● **Provided entries**
- - - -

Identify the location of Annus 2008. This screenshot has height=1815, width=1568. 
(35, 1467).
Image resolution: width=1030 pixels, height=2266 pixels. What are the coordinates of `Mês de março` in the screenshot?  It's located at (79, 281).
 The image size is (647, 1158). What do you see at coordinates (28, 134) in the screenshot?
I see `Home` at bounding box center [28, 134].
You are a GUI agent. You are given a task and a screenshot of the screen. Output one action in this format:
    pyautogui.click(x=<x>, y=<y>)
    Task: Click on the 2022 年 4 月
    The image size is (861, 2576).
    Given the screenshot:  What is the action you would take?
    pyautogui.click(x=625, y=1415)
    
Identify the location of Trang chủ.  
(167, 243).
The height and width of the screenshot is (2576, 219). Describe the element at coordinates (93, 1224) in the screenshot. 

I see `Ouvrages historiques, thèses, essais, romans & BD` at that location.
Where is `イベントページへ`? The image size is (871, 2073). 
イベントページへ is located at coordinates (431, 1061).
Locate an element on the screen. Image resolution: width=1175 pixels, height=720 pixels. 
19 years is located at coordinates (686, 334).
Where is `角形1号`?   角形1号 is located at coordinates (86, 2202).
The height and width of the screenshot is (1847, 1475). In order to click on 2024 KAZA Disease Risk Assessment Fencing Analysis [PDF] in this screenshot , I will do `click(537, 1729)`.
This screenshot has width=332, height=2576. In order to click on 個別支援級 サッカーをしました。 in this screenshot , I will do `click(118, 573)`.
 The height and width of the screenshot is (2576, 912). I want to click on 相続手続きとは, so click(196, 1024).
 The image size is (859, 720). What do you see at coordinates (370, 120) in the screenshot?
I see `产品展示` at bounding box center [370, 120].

- - - -

● **Exercise requirements**
Count the lines in the listing that contain the word "size", and give only that number.

● **Result**
4